Whether running for president or county board of supervisors, any viable candidate now has a Facebook page, a Twitter account and strong presence across all the digital platforms, such as YouTube.
"You ignore it at your own peril," said Daniel Scarpinato, spokesman for the National Republican Congressional Committee. "It is a key component to getting your message out and communicating with both voters and decision makers."
Candidates keep their feeds lively, often with several posts a day. In addition to the standard announcements of endorsements, TV ads and campaign events, they also weigh in on news of the day.
"So, President Obama tells a Univision audience that he has learned that 'you can't change Washington from the inside,' " Jeff Flake, a Republican candidate for U.S. Senate, wrote on his Facebook page this week. "Curious statement, coming from someone seeking a second term. How 'bout we elect someone who hasn't already thrown in the towel?"
Candidates often use the sites to promote favorable polls, positive news stories or other accomplishments.

Data shown
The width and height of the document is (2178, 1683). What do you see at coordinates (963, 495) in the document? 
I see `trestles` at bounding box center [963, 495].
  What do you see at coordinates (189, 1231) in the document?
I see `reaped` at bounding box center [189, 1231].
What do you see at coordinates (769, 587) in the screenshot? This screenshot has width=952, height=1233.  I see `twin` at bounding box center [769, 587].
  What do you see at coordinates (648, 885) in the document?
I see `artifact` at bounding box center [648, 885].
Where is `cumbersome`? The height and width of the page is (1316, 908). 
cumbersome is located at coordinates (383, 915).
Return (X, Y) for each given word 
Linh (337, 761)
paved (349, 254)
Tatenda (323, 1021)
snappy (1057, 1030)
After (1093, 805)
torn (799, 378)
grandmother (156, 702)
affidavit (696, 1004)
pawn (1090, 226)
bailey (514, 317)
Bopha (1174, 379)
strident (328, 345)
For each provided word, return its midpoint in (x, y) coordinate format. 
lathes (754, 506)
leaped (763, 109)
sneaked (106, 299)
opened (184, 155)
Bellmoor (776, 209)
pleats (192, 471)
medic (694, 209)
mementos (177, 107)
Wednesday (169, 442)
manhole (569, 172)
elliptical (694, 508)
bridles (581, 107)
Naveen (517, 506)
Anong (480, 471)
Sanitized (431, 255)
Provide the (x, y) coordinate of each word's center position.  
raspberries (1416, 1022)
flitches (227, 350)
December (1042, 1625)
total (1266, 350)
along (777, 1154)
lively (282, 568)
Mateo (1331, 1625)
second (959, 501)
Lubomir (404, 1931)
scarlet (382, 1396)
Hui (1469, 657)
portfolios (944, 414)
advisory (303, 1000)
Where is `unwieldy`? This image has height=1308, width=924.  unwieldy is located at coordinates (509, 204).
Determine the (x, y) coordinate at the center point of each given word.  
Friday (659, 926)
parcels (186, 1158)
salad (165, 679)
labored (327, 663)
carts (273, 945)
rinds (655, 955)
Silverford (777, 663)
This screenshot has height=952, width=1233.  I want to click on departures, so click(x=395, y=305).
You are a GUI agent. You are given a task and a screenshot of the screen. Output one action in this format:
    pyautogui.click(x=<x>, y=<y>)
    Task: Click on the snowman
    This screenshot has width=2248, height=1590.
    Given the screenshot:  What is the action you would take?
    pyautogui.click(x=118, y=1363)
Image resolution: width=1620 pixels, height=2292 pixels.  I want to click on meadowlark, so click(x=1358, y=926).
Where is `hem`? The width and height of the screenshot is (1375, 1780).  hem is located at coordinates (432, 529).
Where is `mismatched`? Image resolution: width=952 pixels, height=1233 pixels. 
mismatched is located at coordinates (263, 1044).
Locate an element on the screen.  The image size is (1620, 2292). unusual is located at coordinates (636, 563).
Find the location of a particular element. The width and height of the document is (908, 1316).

Exercises
**1)** In the social media passage, what position does Daniel Scarpinato hold?
**2)** Switch "campaign events" to "fundraisers" in the social media passage, and write out the part from "Candidates keep their" to "of the day." with that change.
**3)** Pick up the social media passage after its final sentence and continue it.

Answers
**1)** He is spokesman for the National Republican Congressional Committee.

**2)**
Candidates keep their feeds lively, often with several posts a day. In addition to the standard announcements of endorsements, TV ads and fundraisers, they also weigh in on news of the day.

**3)**
"Thanks to your efforts, we've raised more than $51,000 online in just the last week," wrote Richard Carmona, the Democratic candidate for U.S. Senate, on his Facebook page. "The average donation was $70 - and that tells me our strategy of leaning on grassroots donors over secret money and Super PACs is working … I don't think there's any doubt now that we have the momentum."
Facebook is increasingly used to post longer commentary or post pictures. Twitter, which has a 140-character limit, is used to post links or for quick jabs.
Spokespeople and supporters of candidates often engage in what have become known as "Twitter wars," trading snarky barbs about an issue or something a candidate has done or said.
After a story came out in which Republican U.S. Sen. Jon Kyl admitted that Republicans once tried to recruit Carmona to run for office, Carmona's supporters deluged Flake supporters with Tweets that efforts to paint Carmona as a 'rubber stamp' for Democrats were bogus.
Carmona's spokesman Tweeted: "Flake's attacks look pathetic in light of the fact that AZs top Rs wanted @carmonaforaz to run for Congress and Gov."
Flake's spokesman shot back: "@CarmonaForAZ never ran for office as a Republican because it turns out he is liberal."
Also, many candidates have their own "channels" on YouTube that host collections of TV ads, and Web videos touting their campaigns.
Before Facebook and Twitter, a campaign would send out a press release by having interns fax it around. Now, interns post the full version on the campaign website, with a link to it on Twitter and shortened version on Facebook, McLeod said.
TV ads, mailers still big
For raising money, connecting with media, and enlisting and mobilizing volunteers, social media is effective.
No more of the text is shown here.